None of us actually watched this live, of course.

Because of a circuit breaker blowout in Atlanta, TBS was unable to air the game until approximately 8:25 on Saturday evening. But instead of the network breaking down altogether and surprising millions with a blank screen, the Superstation aired ... "The Steve Harvey Show." Talk about a letdown -- viewers expected Josh Beckett but they got Cedric the Entertainer. In honor of Steve, here are 10 more televised disasters.

10. Monday Night Football on ESPN. Not only is ESPN a poor choice for a program with MNF's history of showing great primetime football, but it is has also been sullied by celebrities promoting their latest movies and Tony Kornheiser generally being an idiot in a box.

9. Animated FOX Football Robots. You know what we're talking about: the Transformer-esque beings who greet watchers of FOX Football on Sunday after every commercial break.
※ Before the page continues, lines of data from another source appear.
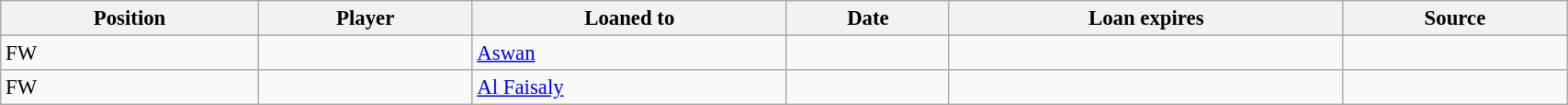
Date [867, 18]
Player [366, 18]
Position [130, 18]
Aswan [629, 53]
Loaned to [629, 18]
Loan expires [1146, 18]
Al Faisaly [629, 87]
Source [1455, 18]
These things pretty much just prance around and try to look tough or hardcore or something as commercial sponsors flash across the screen, though for the life of us we have no idea why FOX is using android-types to help in its coverage of the NFL.
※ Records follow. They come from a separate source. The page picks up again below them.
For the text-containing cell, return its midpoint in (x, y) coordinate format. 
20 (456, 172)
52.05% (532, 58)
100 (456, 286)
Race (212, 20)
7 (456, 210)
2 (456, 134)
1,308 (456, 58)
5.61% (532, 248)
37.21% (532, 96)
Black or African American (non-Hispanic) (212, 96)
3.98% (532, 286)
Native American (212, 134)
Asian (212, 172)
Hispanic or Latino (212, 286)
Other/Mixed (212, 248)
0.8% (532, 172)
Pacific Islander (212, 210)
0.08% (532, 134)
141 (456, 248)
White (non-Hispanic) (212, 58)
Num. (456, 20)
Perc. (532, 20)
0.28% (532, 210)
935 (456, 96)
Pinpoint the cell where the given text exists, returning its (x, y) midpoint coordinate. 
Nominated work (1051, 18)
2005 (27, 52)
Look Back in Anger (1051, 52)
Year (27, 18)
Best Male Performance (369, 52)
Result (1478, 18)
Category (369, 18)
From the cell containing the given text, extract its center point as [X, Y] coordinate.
8. Carl Lewis Sings the National Anthem. During a January 1993 game between the Nets and the Bulls, the former Olympian absolutely butchered "The Star Spangled Banner." We can cut him some slack because of his nine gold medals, but you can check it out on YouTube and see for yourself.

7. SportsCenter's "Who's Now" Segment. A few years ago the Worldwide Leader in Sports decided to have a bracket-style competition between the globe's "most now" athletes as voted on by viewers. We still aren't sure why ESPN felt compelled to waste our time with this one, nor do we know what exactly makes any athlete more "now" than any other given athlete (or what being "now" actually means). Another silly gimmick from SportsCenter that replaces actual sports coverage with fluff.
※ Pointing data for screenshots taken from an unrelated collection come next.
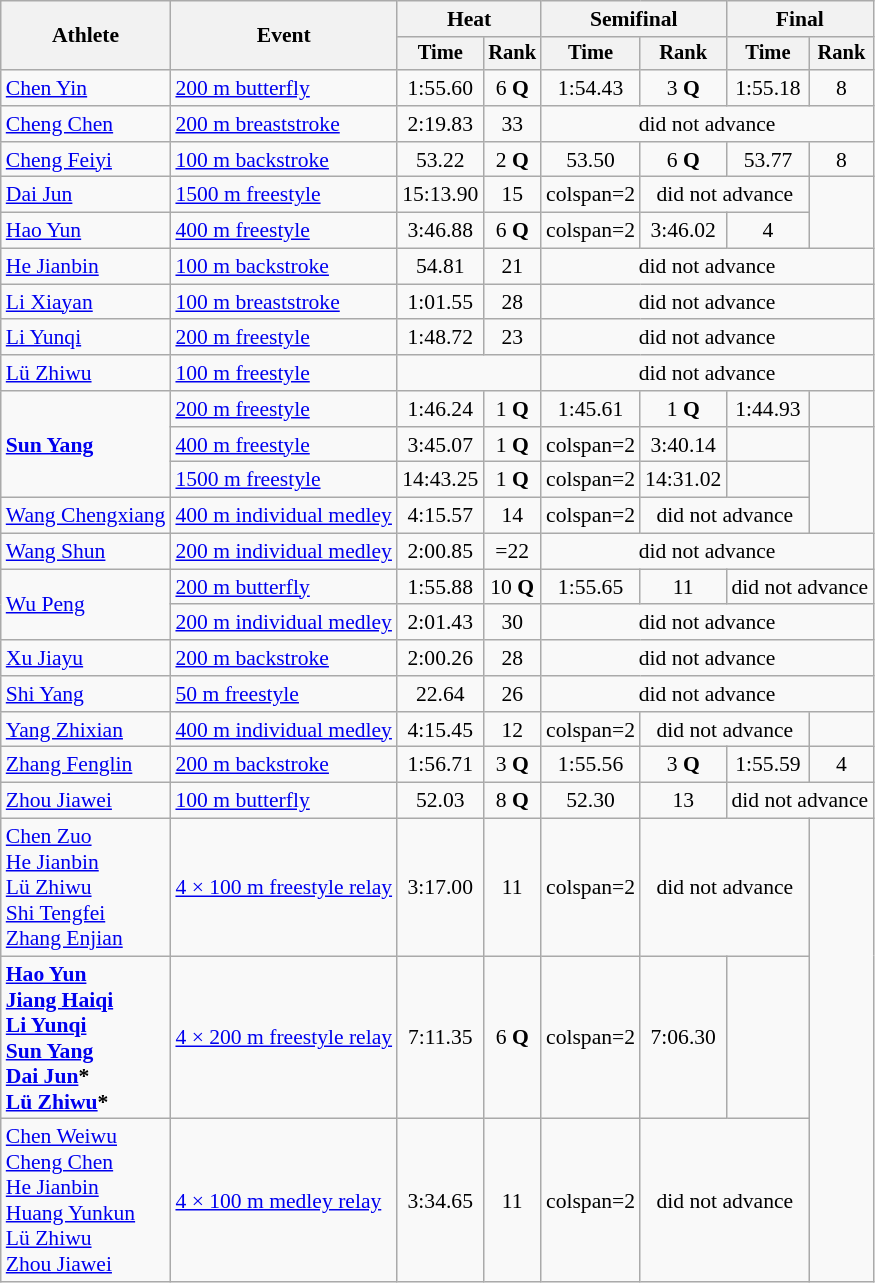
4 × 100 m medley relay [284, 1200]
200 m breaststroke [284, 124]
2:19.83 [440, 124]
Athlete [86, 36]
1:55.18 [768, 88]
15:13.90 [440, 195]
Xu Jiayu [86, 658]
8 Q [512, 801]
Li Xiayan [86, 302]
Cheng Feiyi [86, 160]
53.22 [440, 160]
1:44.93 [768, 409]
He Jianbin [86, 267]
Event [284, 36]
Zhou Jiawei [86, 801]
1:55.88 [440, 587]
Wang Chengxiang [86, 516]
1:01.55 [440, 302]
Wu Peng [86, 604]
15 [512, 195]
4 × 200 m freestyle relay [284, 1038]
4 × 100 m freestyle relay [284, 888]
Sun Yang [86, 444]
2:00.26 [440, 658]
30 [512, 623]
Yang Zhixian [86, 730]
Final [800, 19]
Hao YunJiang HaiqiLi YunqiSun YangDai Jun*Lü Zhiwu* [86, 1038]
3:45.07 [440, 445]
53.77 [768, 160]
3:40.14 [683, 445]
22.64 [440, 694]
23 [512, 338]
Chen Yin [86, 88]
Cheng Chen [86, 124]
1:55.65 [590, 587]
1:55.56 [590, 765]
14 [512, 516]
Hao Yun [86, 231]
12 [512, 730]
=22 [512, 552]
1:45.61 [590, 409]
Chen ZuoHe JianbinLü ZhiwuShi TengfeiZhang Enjian [86, 888]
52.03 [440, 801]
14:43.25 [440, 480]
1:46.24 [440, 409]
7:06.30 [683, 1038]
3:34.65 [440, 1200]
Shi Yang [86, 694]
3:46.02 [683, 231]
3:46.88 [440, 231]
13 [683, 801]
21 [512, 267]
Lü Zhiwu [86, 373]
3:17.00 [440, 888]
10 Q [512, 587]
Zhang Fenglin [86, 765]
7:11.35 [440, 1038]
Heat [469, 19]
2 Q [512, 160]
53.50 [590, 160]
Semifinal [634, 19]
2:00.85 [440, 552]
Chen WeiwuCheng ChenHe JianbinHuang YunkunLü ZhiwuZhou Jiawei [86, 1200]
1:56.71 [440, 765]
4:15.45 [440, 730]
54.81 [440, 267]
26 [512, 694]
100 m butterfly [284, 801]
Li Yunqi [86, 338]
14:31.02 [683, 480]
1:48.72 [440, 338]
33 [512, 124]
100 m breaststroke [284, 302]
100 m freestyle [284, 373]
1:55.59 [768, 765]
2:01.43 [440, 623]
52.30 [590, 801]
4:15.57 [440, 516]
Wang Shun [86, 552]
Dai Jun [86, 195]
1:54.43 [590, 88]
1:55.60 [440, 88]
50 m freestyle [284, 694]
6. "Scooter." For three years, FOX used a Schoolhouse Rock-style mascot to explain the physics of baseball to the viewing public -- a talking baseball, voiced by Tom Kenny of "SpongeBob" fame, named "Scooter." Luckily for those of us who respect our sanity, Scooter has been missing in action for a little while.

5. Mr. Theismann, meet LT. The career of Redskins quarterback Joe Theismann ended with a bang -- or, shall we say, a crack -- on Nov. 18, 1985. Theismann suffered a gruesome compound leg fracture in an ugly gang-tackling by Giants linebackers Lawrence Taylor and Harry Carson, much to the disgust of a large Monday Night Football audience.

4. The "wardrobe malfunction." You all know the story by now. Super Bowl XXXVIII. One hundred and forty-four million viewers worldwide. Janet Jackson. Justin Timberlake. Okay, let's move on.

3. Dane Cook. There's only one October. Really. Just one! Well, you know ... one per year. There are 12 months in the year, and one of them is October, and in that month they play baseball games ... Well, they play baseball games in a lot of months, but the ones in October are a bit more important, you see. So I'm just gonna stand here and yell about it and generally be really overdramatic and annoying. Is anyone listening anymore? Does anyone care? What's that? No one did to begin with?

Oh. Okay.

2. The "Heidi Game." Little-known fact (to our generation, at least): NBC once preempted the end of an NFL game in 1968 in order to begin airing a made-for-TV movie on time. With the Jets leading the Raiders 32-29 and only 1:05 left in the fourth quarter, NBC pulled the plug, assuming the Jets had the game won, to air "Heidi," a "film" based on the well-known children's story. The Raiders then scored twice and won 43-32. Whoops.

1. Joe Morgan. Exact quotation from the first-ballot Hall of Famer (allegedly referring to the Rays-Red Sox ALCS, but truisms (or shall we call them false-isms?) like this could apply to basically any game of baseball or any other sport): "They cannot beat them by outscoring them." Thank you, Joe. Please continue to be the lead baseball analyst for the Worldwide Leader in Sports. Thank you. We love you.